La retraite inversée
:
Le pied avant se rapproche du pied arrière en passant de 1 à 2, et le pied arrière passe de 3 à 4 ensuite. Ce mouvement permet d’éviter une attaque à la jambe avant, surtout si on le conjugue avec une action de pointe vers l’adversaire.

La passe-avant :
Déplacement vers l’avant du pied arrière qui vient devant le pied avant (1 à 2) et du pied avant qui revient à sa place originelle devant le pied arrière (même écartement qu’au départ).

La passe-arrière :
Le pied avant passe juste derrière le pied arrière en 2, et le pied arrière recule ensuite pour reprendre la position de départ en 4.

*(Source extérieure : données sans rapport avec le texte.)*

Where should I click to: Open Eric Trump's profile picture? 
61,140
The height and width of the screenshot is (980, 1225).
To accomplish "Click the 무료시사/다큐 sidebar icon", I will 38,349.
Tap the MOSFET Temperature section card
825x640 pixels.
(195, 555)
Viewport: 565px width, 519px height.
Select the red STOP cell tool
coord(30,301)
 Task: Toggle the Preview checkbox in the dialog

La passe à dextre ou senestre : déplacement latéral en croisant devant ou derrière, tout en restant face à l’adversaire.

Les voltes et les contre-voltes : mouvements de pivotement sur un pied.
Dans la volte (tour sur soi-même), le pied gauche (avant du pied cette fois) sert de pivot, dans la contre-volte c’est le droit.
Ce genre de mouvement permet de se dégager et de prendre de la distance par rapport à l’adversaire, ou dans un combat à deux adversaires contre un, de gagner le second adversaire après esquive ou parade sur le premier.

La volte d’un quart de tour :
Depuis la garde de la couronne, placer le pied gauche derrière le droit (1 à 2) puis pivoter sur l'avant du pied pour venir en 3. Ceci entraîne un changement de garde et un passage du pied droit avant en 5.
Attention c’est un déplacement délicat pour l’équilibre.

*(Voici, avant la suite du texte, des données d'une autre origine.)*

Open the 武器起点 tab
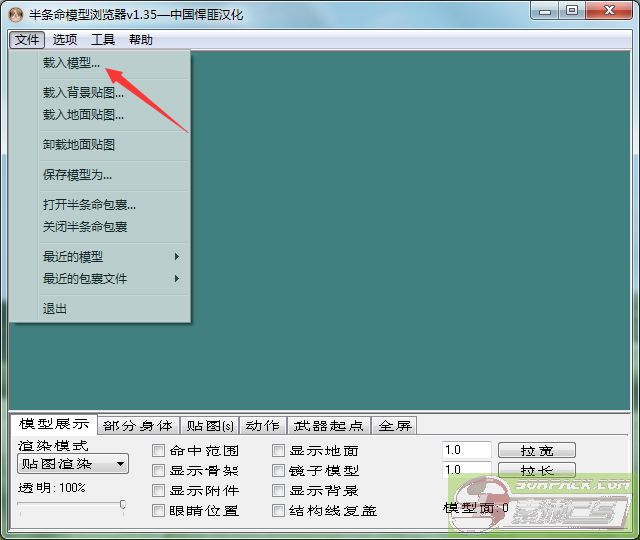This screenshot has width=640, height=540. tap(329, 426)
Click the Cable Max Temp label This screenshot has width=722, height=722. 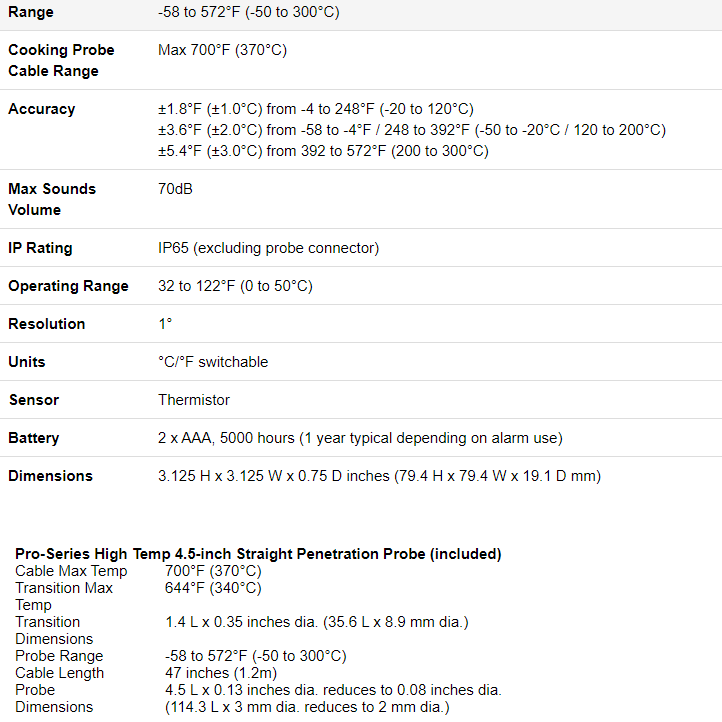coord(71,571)
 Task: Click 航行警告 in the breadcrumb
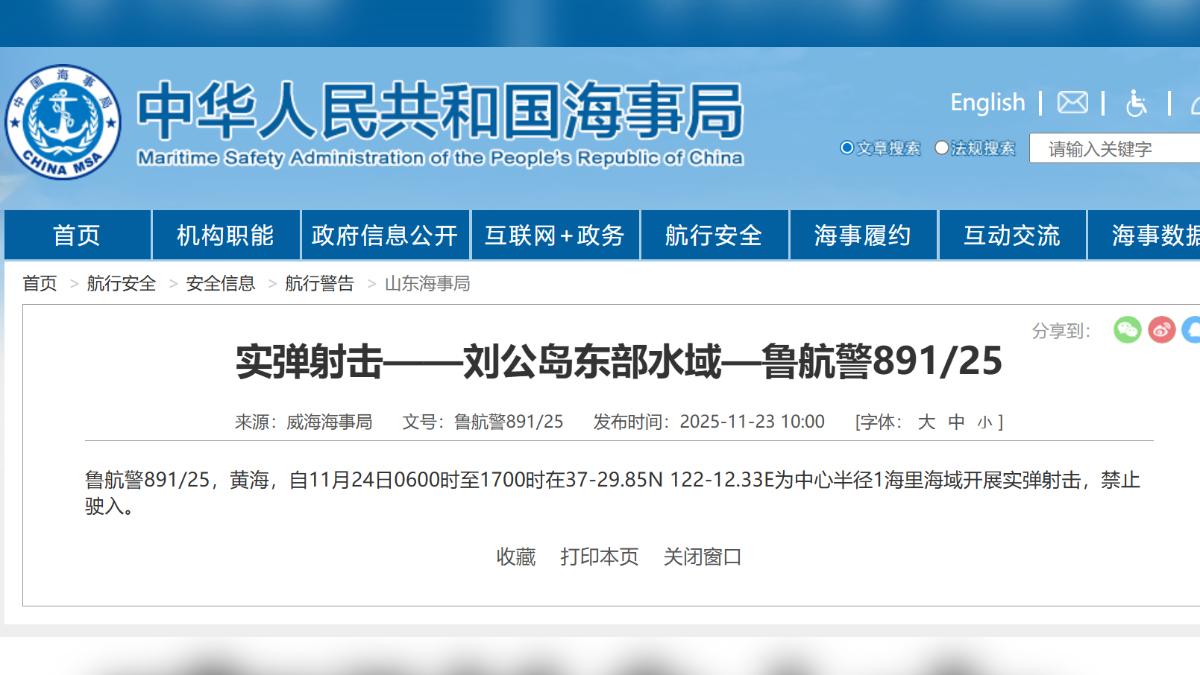[x=319, y=284]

La contre-volte d’un quart de tour : depuis la garde de la couronne toujours.
Avancer le pied gauche devant le droit et pivoter sur le talon du droit. Changement de garde et rotation à nouveau.

La demi fente avant ou latérale :
préférable à la fente d’escrime moderne car les attaques sont plus portées de taille que d’estoc à l’époque médiévale. Sans parler du risque de déséquilibre important du fait du déplacement rapide du centre de gravité et de l’inertie de la lame et de l’armure.
La demi-fente permet un déplacement un peu plus ample que la marche mais avec moins de déséquilibre que dans la fente normale.
Il s’agit de déplacer plus ou moins vivement la seule jambe avant, qui se plie, alors que la jambe arrière reste en place, pied à plat.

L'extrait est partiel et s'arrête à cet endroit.